Anthony's Interesting Times 2004 travel blog

Me on way to Gyantse - by special request

Me again! In typical Tibetan countryside

Pelkor Chode Monastery, Gyantse

Kimbum Chorten, Gyantse

Kimbum Chorten again!

Inside one of the chapels in the Kimbum

Inside another Kimbum Chapel, more my type (for offerings and prayers)


More yak for tea, I do rather like it.

No bloody breakfast though, as nowhere was open. Nevertheless, a last goodbye to Lhasa in the dark, pilgrims doing their stuff even then and flames shooting up in the darkenss from the juniper burners in Barkhor Square. And then all in our Toyota Landcruiser and off we go.

Decent roads for about an hour and then off road via Kongkarchordi Monastery. The monks were in full swing, chanting, banging cymbals and drums, and blowing those big Tibetan trumpets. It was great, even darker than usual, even more skulls and stuff than usual, very atmospheric. I haven't managed to get bored of these temples yet.

And then very bumpy roads for the rest of the day, many with very alarming drops off crumbly edges. Fortunately Tashi - our driver (Tashi is Tibetan for lucky) is a careful driver. Unfortunately he doesn't speak English, and none of us speak Tibetan, so a lot is worked out between him and I in Mandarin, which has worked OK so far!

Next we snaked up and up on crumbly precipitous roads to the first 5,000 metre pass of the day. I have to say we are all feeling the altitude, but just headaches and coughs as yet. A very empty landscape, and then as we came over the pass - prayer flags everywhere - below us was Yan-Drok Lake, turquoise blue surrounded by snowcapped mountains. Down and around the lake, and then along various alarming roads to lunch. Then another great blue lake, a magnificent glacier, an icefall, another 5,000 metre pass, and then down to arriving in Gyantse tea-time this evening.
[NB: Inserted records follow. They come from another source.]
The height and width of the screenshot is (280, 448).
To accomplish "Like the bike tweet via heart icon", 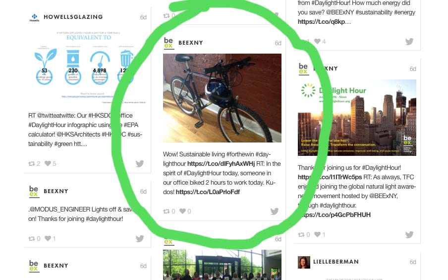I will [182, 211].
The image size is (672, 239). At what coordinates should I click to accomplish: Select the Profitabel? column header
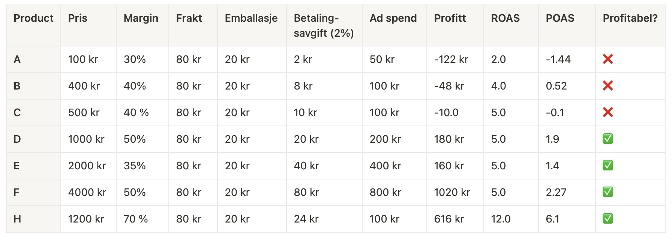[x=630, y=25]
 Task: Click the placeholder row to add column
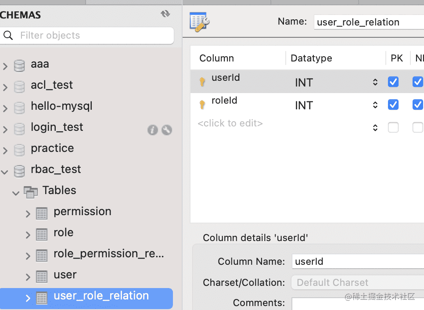pyautogui.click(x=230, y=124)
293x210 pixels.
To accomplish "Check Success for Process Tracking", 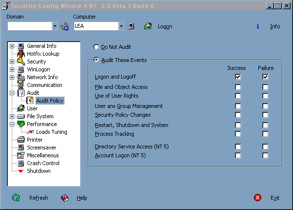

At 4,000 metres we are a 1000 foot higher than Lhasa, and as I said, my head is throbbing, but it all helps towards acclimatising to Everest I hope. We had a quick look at the local sights, they were great in the evening light, and the town is great, very Tibetan. The main 'sights' are the Pelkor Chode Monastery, particulalrly the Baiju temple, which was so atmospherically dark, we had to use our torches. Next to this is the biggest Chorten I have ever seen - the Kimbum - six floors of dark mysterious chapels, with a brightly coloured outside. And nearby is a hilltop castle called the Gyantse Zhong. Jorchen, Yumi and I are in one ensuite room, and Peggy and Yann next door in what is actually a rather nice hotel too.